AVAILABLE RECORDS START

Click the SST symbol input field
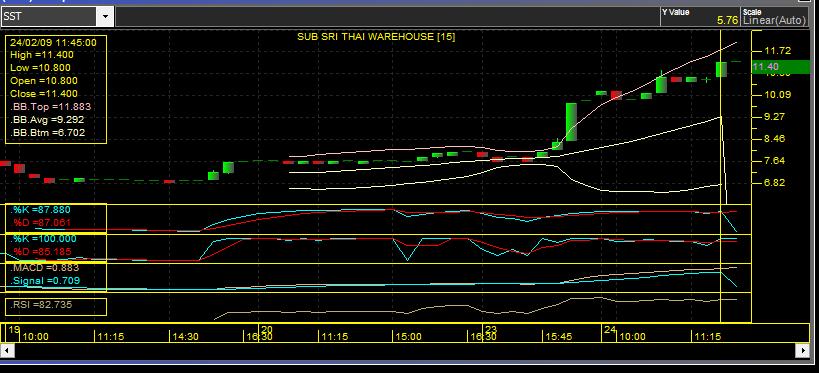This screenshot has height=373, width=819. click(x=50, y=17)
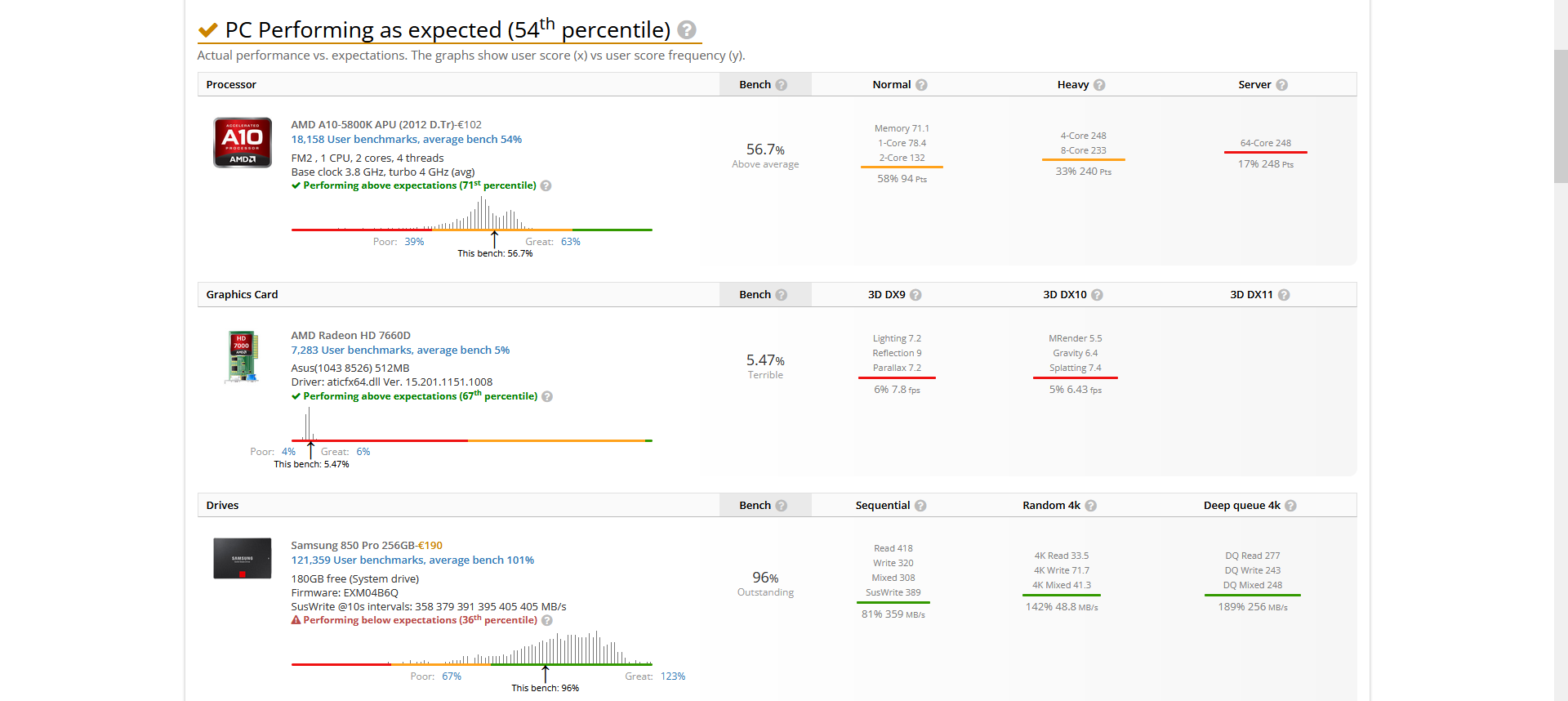Open 121,359 User benchmarks drive link
Viewport: 1568px width, 701px height.
click(412, 560)
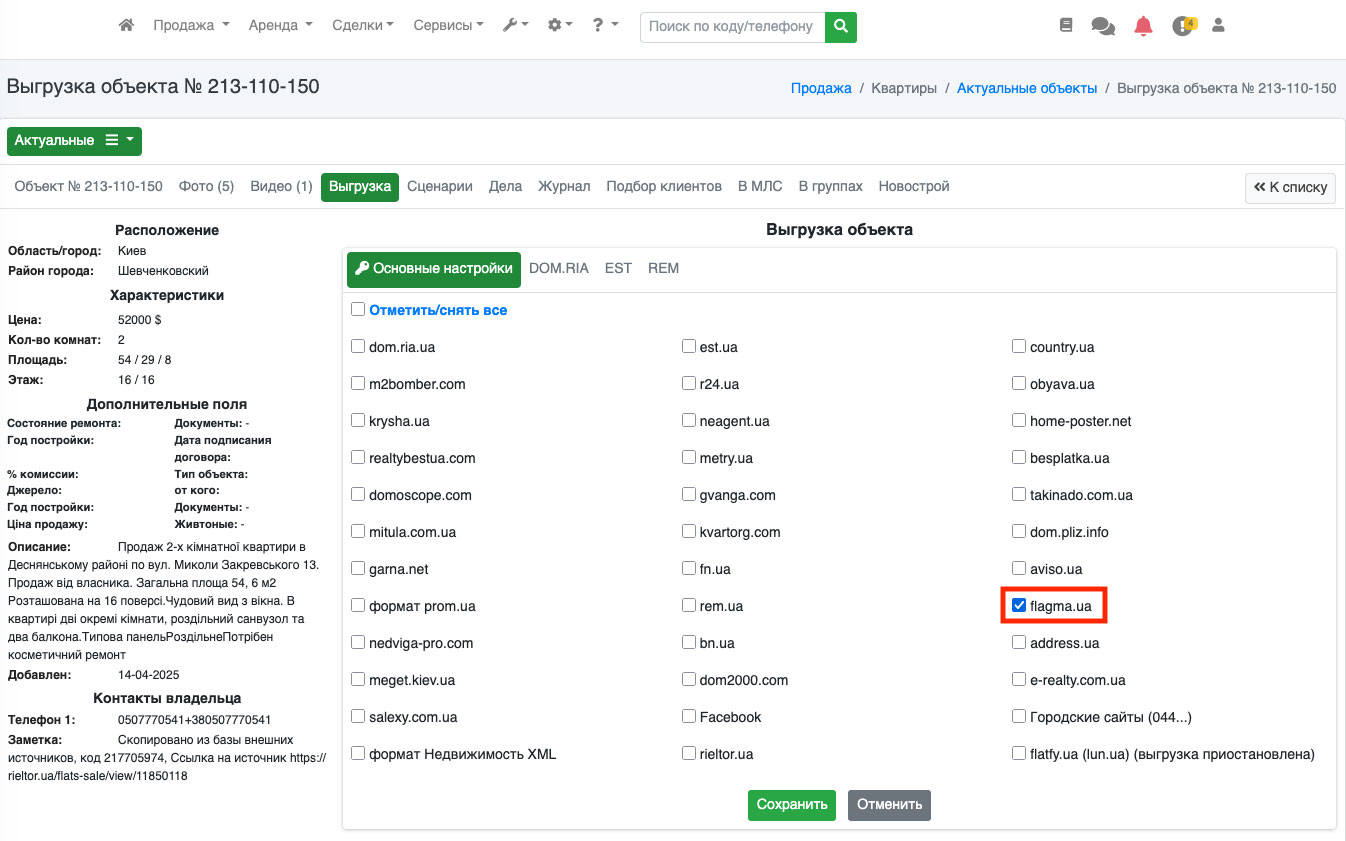This screenshot has height=841, width=1346.
Task: Click the green search magnifier button
Action: (x=841, y=26)
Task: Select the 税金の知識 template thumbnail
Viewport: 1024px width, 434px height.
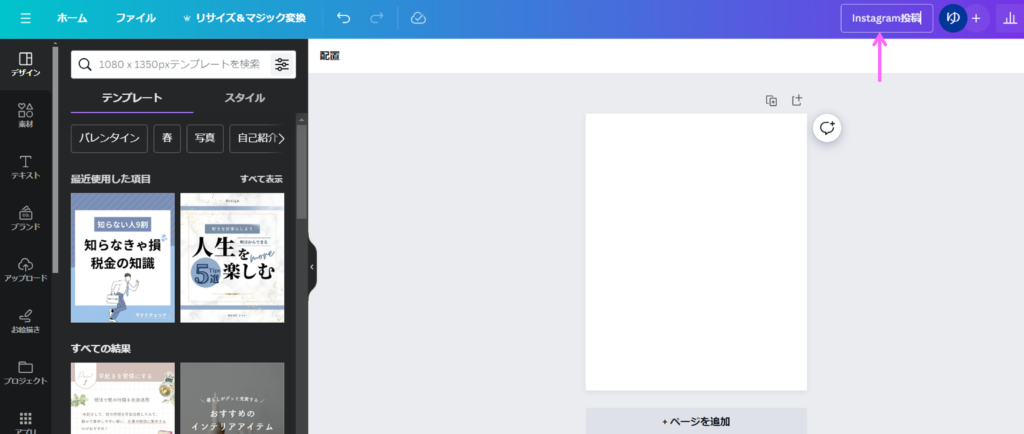Action: coord(123,258)
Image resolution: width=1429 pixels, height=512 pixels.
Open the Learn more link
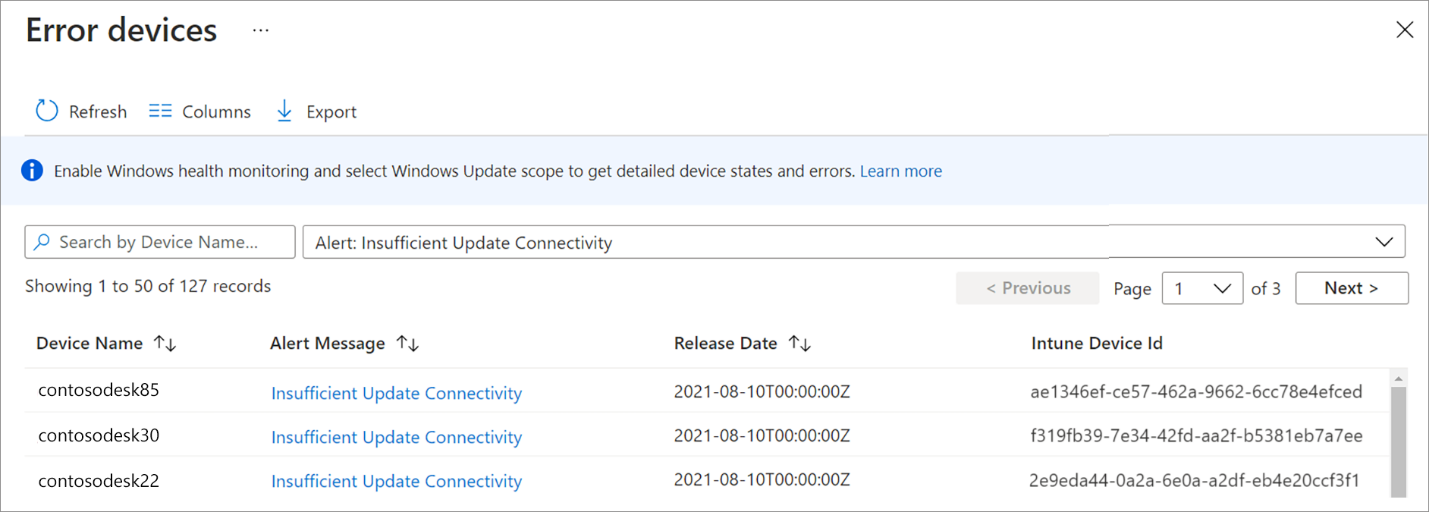coord(900,171)
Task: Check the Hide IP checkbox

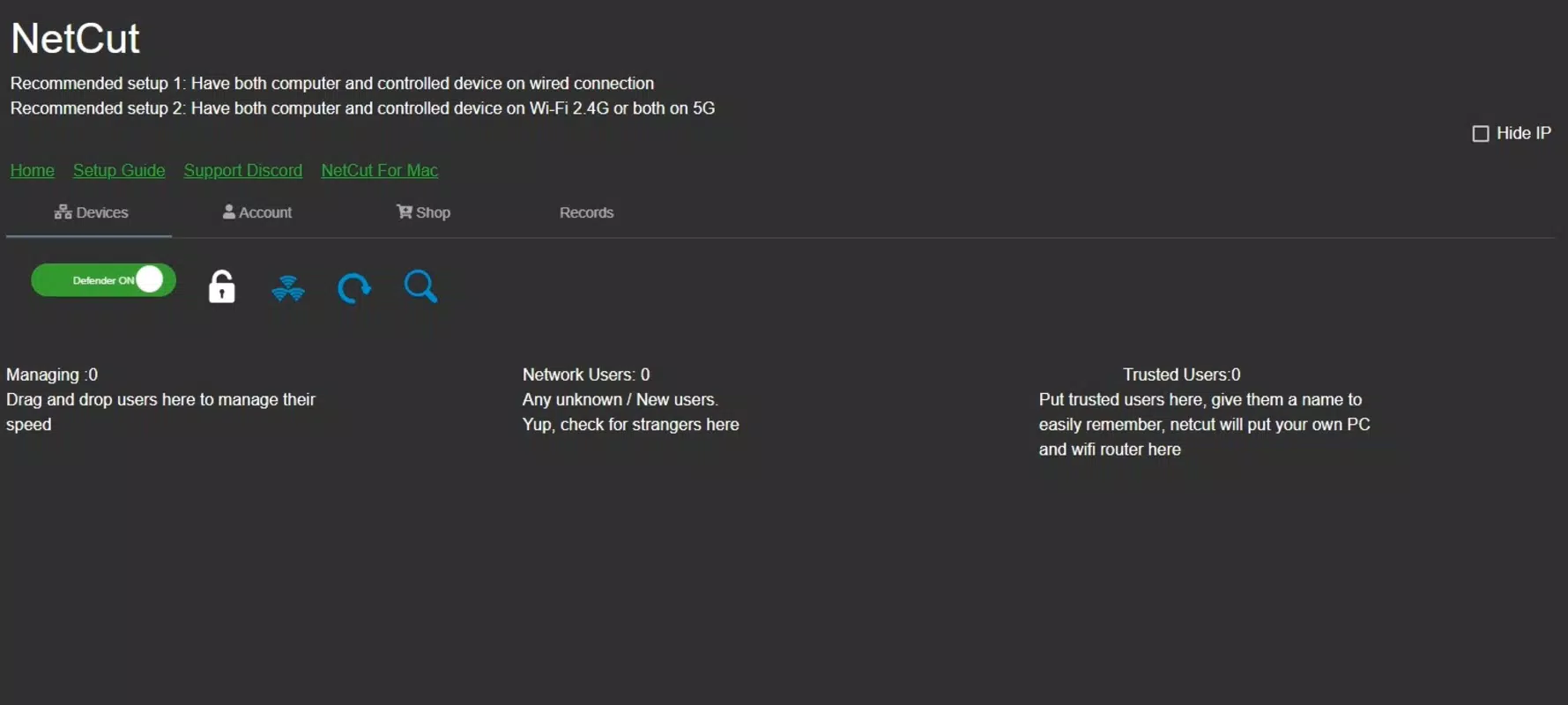Action: 1481,133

AVAILABLE RECORDS END

PROBLEM DETAILS:
In your copy of the records above, include no pictures and match every line exactly.

RESULT BELOW:
Click the SST symbol input field
This screenshot has height=373, width=819. click(x=50, y=17)
Open 121,359 User benchmarks drive link
Viewport: 1568px width, 701px height.
click(412, 560)
This screenshot has height=841, width=1346.
Task: Click the green search magnifier button
Action: (x=841, y=26)
Task: Select the 税金の知識 template thumbnail
Viewport: 1024px width, 434px height.
Action: coord(123,258)
Image resolution: width=1429 pixels, height=512 pixels.
Open the Learn more link
coord(900,171)
Task: Check the Hide IP checkbox

Action: 1481,133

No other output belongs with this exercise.